「法人」と「人工知能」

亡くなったホーキング博士も「人工知能が人間に害する可能性がある」ことを警告していた。米国では、第二次大戦のときに亡くなったルーズベルト大統領は「企業が政府を凌ぐ」ことに危機感を持った。現代では後者は「Corporatism」として知られている。

私は「人工知能」というものはもともと無く、それは現代のコンピュータそのもののことを言い換えているに過ぎない、と思っているが、その議論はここではひとまず置いておき、おそらく一般的にわかりやすいであろう「人工知能」という用語をここでは使うことにする。

人間が自ら作った「人間みたいなもの」は、人間と同じ成長の過程を経ずに人間のように振る舞うことを、人間社会の中で許容されている。企業は「法人」という人間を構成員としてできた「機械」のようなものとして。人工知能は「機械で作られた擬似的な人」として。どちらも人間が作ったものだが、人間に似ているものの、人間と同じ成長過程を経てそこにあるものではないから、人間と完全に同じというわけにはいかない。

別の言い方をすれば、それは「人間ではないが、人間のために、人間に近く作られた」「モノ」であって、それを「人間」と同じ扱いをこの社会でするわけには、本来はいかない。それは、人間社会で生きる人間自身の子供のときのようなもので、「不完全な人間」であり、「人間である」と言うには、どこか大きな「欠陥」を抱えている。
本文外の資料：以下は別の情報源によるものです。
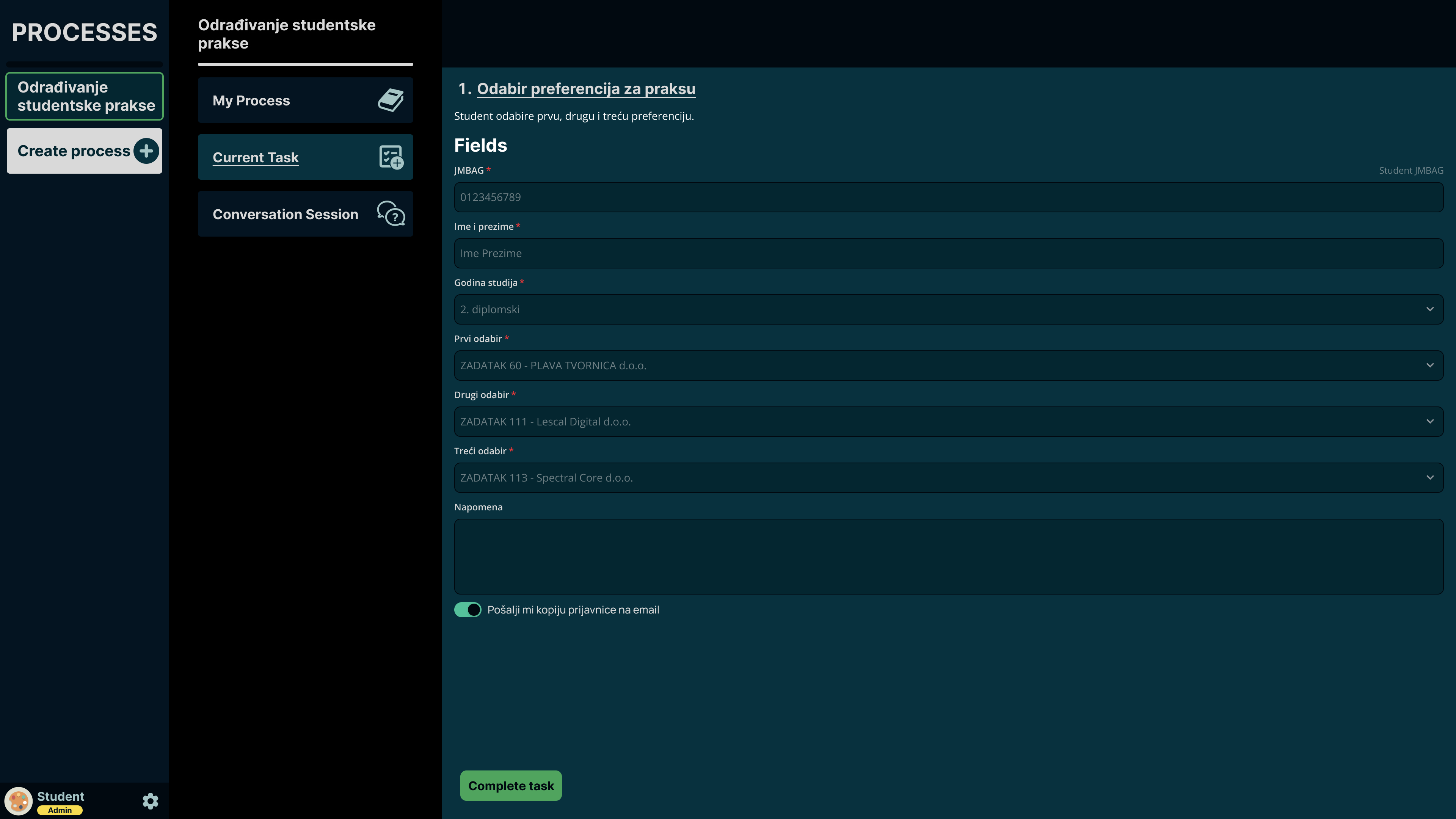
Task: Open settings via the gear icon
Action: (151, 801)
それでいて、それが作られた目的は「人間社会をより発展させ強固にさせるもの」だから、どこかに人間以上のパワー(破壊力も)を持っている。言い換えれば、「企業」「人工知能」は、同じ子供でも、ジャイアンみたいな大人もてこずる暴力を行使できる子供のようなものだ。
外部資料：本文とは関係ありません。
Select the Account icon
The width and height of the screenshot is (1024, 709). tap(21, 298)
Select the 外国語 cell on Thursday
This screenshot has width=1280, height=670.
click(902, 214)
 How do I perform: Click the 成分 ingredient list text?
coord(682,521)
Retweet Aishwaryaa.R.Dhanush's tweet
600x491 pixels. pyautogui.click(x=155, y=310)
だから、私たちが「人工知能」に漠然と抱く不安はそこから来ている。「企業」は、その問題点を「Corporatism」として、意識され始めているが、人工知能のそれは、まだ漠然としたものだ。

人が人のために作った「フランケンシュタイン」の示した暗喩が、現代の社会では見えやすいものではなくなっている。

「人工知能」「企業」。彼らに人間社会の大人になる学習をいかにさせて育てるべきか。あるいは、壊して作り直すべきか。